■ **TASK REQUIREMENTS**
Your copy of the data should leave out the images and match everything else exactly.

DATA PROVIDED START

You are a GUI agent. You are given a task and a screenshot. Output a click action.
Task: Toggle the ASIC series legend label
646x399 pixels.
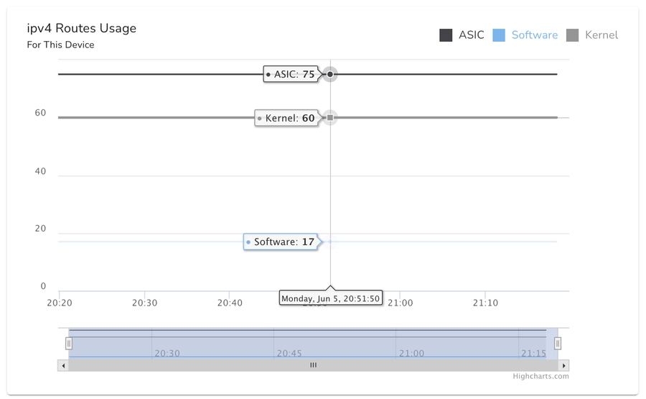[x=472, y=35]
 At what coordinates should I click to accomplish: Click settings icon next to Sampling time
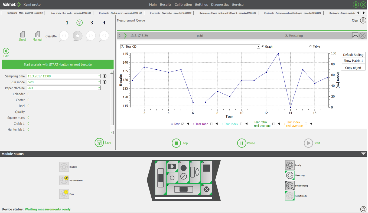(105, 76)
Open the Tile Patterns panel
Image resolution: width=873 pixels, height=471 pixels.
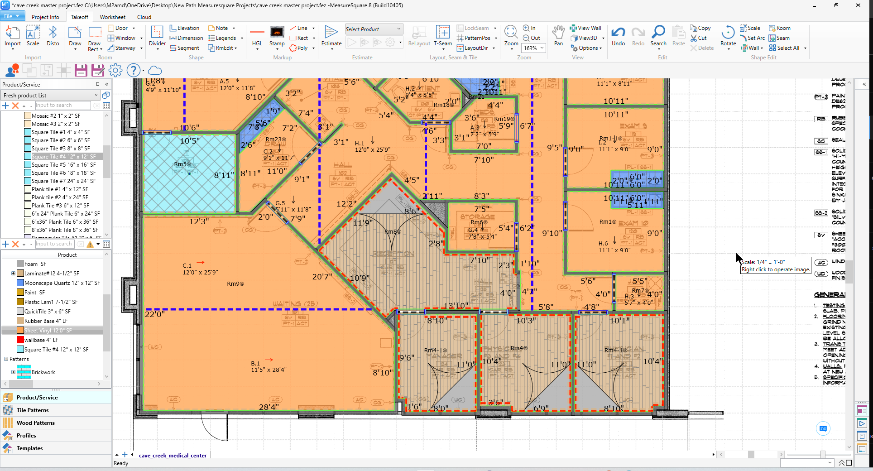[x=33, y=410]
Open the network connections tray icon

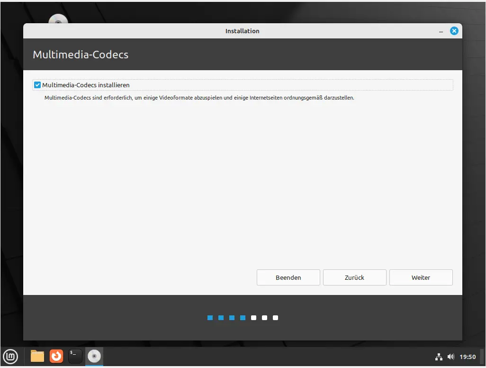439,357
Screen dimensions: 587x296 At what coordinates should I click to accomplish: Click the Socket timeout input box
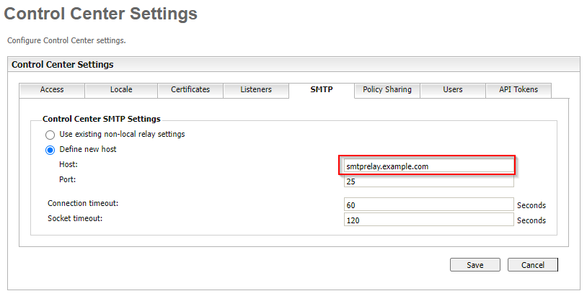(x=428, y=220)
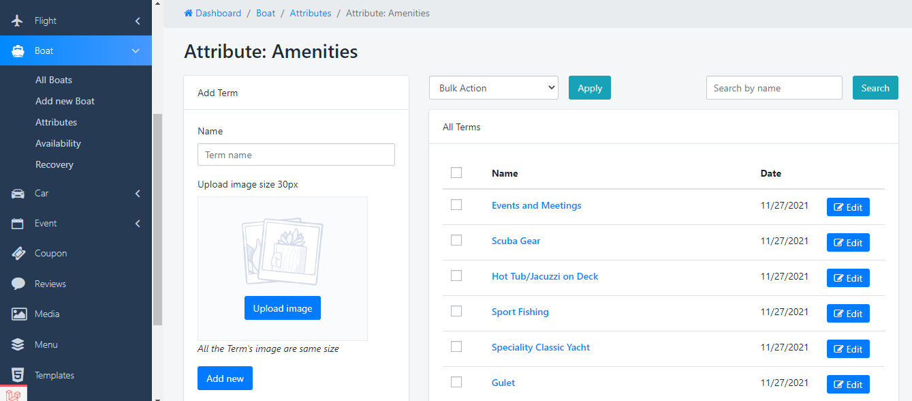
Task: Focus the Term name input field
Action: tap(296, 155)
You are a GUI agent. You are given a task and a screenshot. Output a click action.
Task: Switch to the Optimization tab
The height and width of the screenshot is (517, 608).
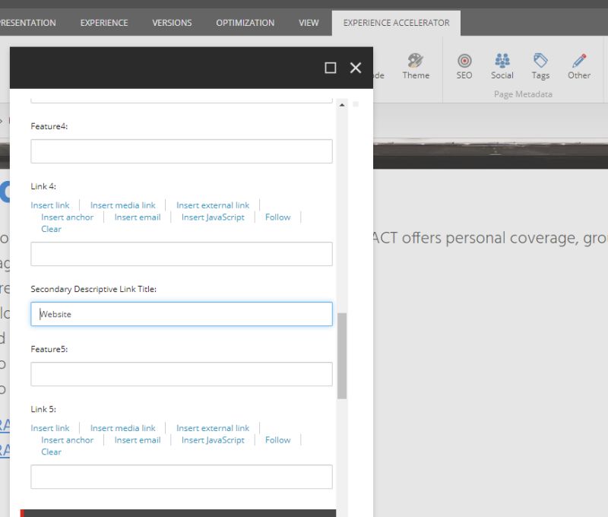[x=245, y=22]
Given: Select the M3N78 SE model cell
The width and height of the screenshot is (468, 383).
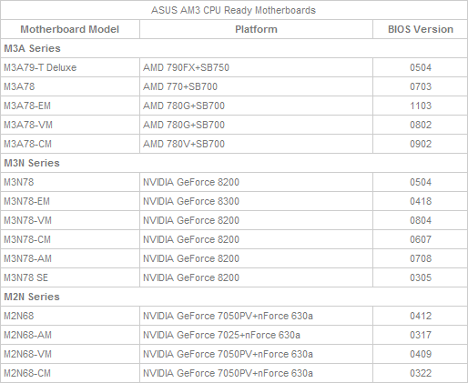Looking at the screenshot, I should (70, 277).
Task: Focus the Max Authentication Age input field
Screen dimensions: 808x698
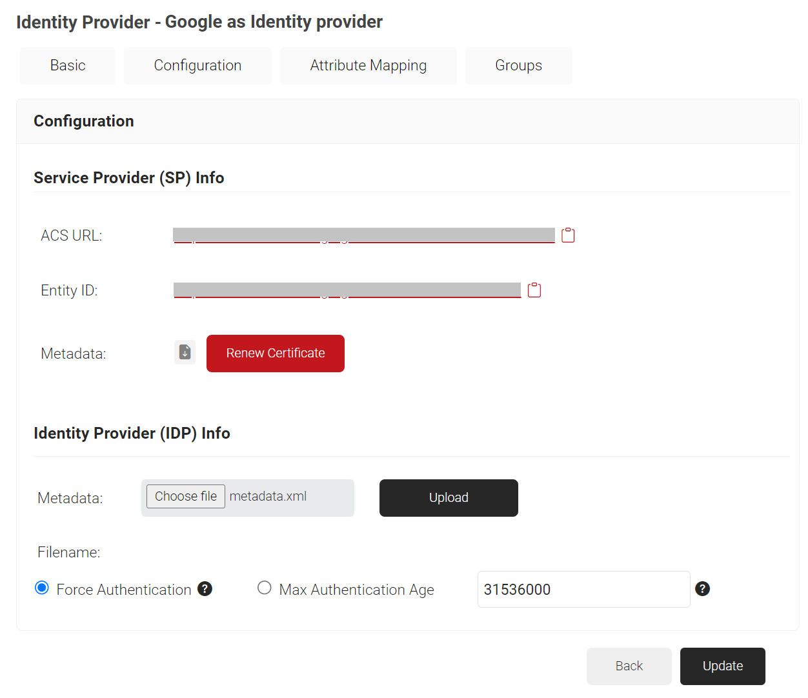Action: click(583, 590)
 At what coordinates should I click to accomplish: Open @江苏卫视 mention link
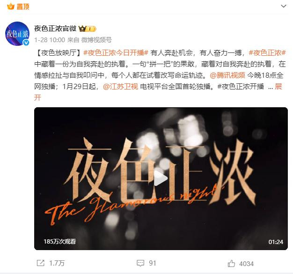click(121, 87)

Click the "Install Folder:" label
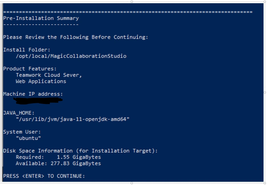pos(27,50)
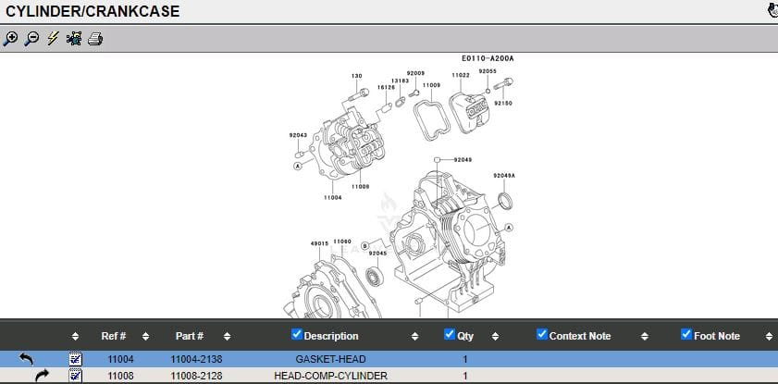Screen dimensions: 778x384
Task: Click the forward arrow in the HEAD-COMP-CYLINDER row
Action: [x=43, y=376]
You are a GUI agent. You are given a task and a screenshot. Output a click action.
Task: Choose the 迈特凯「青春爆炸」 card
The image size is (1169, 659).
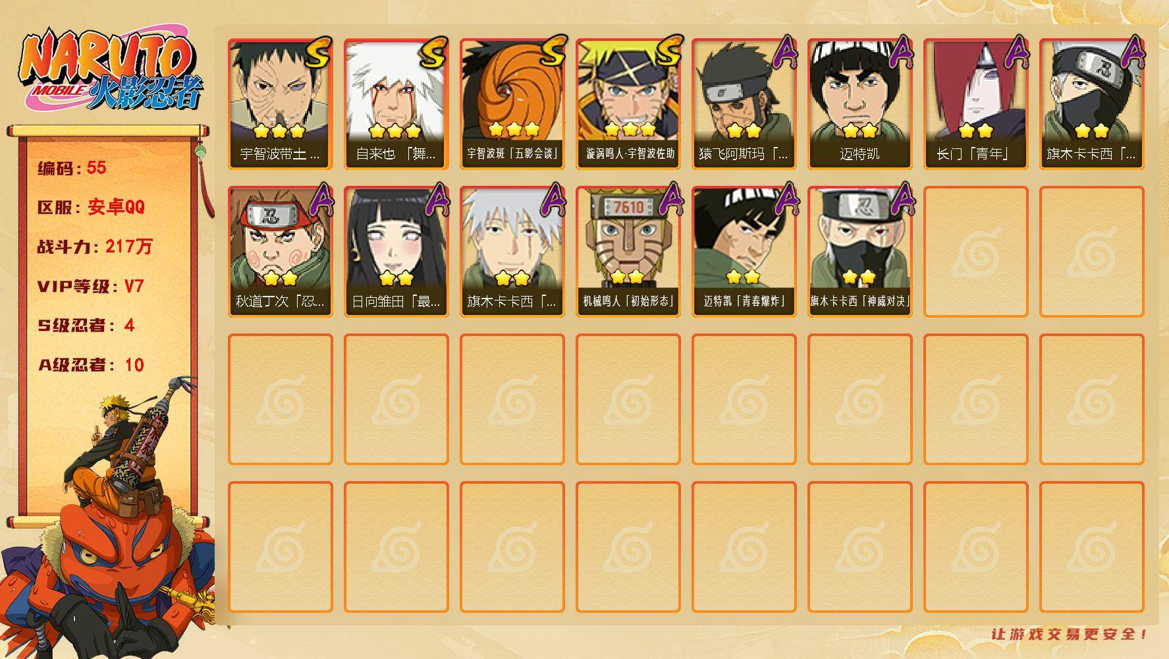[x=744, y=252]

DATA PROVIDED END

■ **TASK ANSWER**
You are a GUI agent. You are given a task and a screenshot. Output a click action.
Task: Toggle the ASIC series legend label
646x399 pixels.
[x=472, y=35]
 At what coordinates should I click to accomplish: Click settings icon next to Sampling time
(105, 76)
Open the Tile Patterns panel
Image resolution: width=873 pixels, height=471 pixels.
[x=33, y=410]
Open the network connections tray icon

439,357
Screen dimensions: 587x296 At what coordinates should I click to accomplish: Click the Socket timeout input box
(x=428, y=220)
Task: Focus the Term name input field
Action: tap(296, 155)
You are a GUI agent. You are given a task and a screenshot. Output a click action.
Task: Switch to the Optimization tab
The height and width of the screenshot is (517, 608).
[x=245, y=22]
Given: Select the M3N78 SE model cell
The width and height of the screenshot is (468, 383).
Looking at the screenshot, I should (70, 277).
Task: Focus the Max Authentication Age input field
Screen dimensions: 808x698
Action: click(583, 590)
 At what coordinates should I click to accomplish: Open @江苏卫视 mention link
click(121, 87)

Click the "Install Folder:" label
pos(27,50)
Screen dimensions: 778x384
Task: Click the forward arrow in the HEAD-COMP-CYLINDER row
Action: [x=43, y=376]
You are a GUI agent. You are given a task and a screenshot. Output a click action.
Task: Choose the 迈特凯「青春爆炸」 card
The image size is (1169, 659).
[x=744, y=252]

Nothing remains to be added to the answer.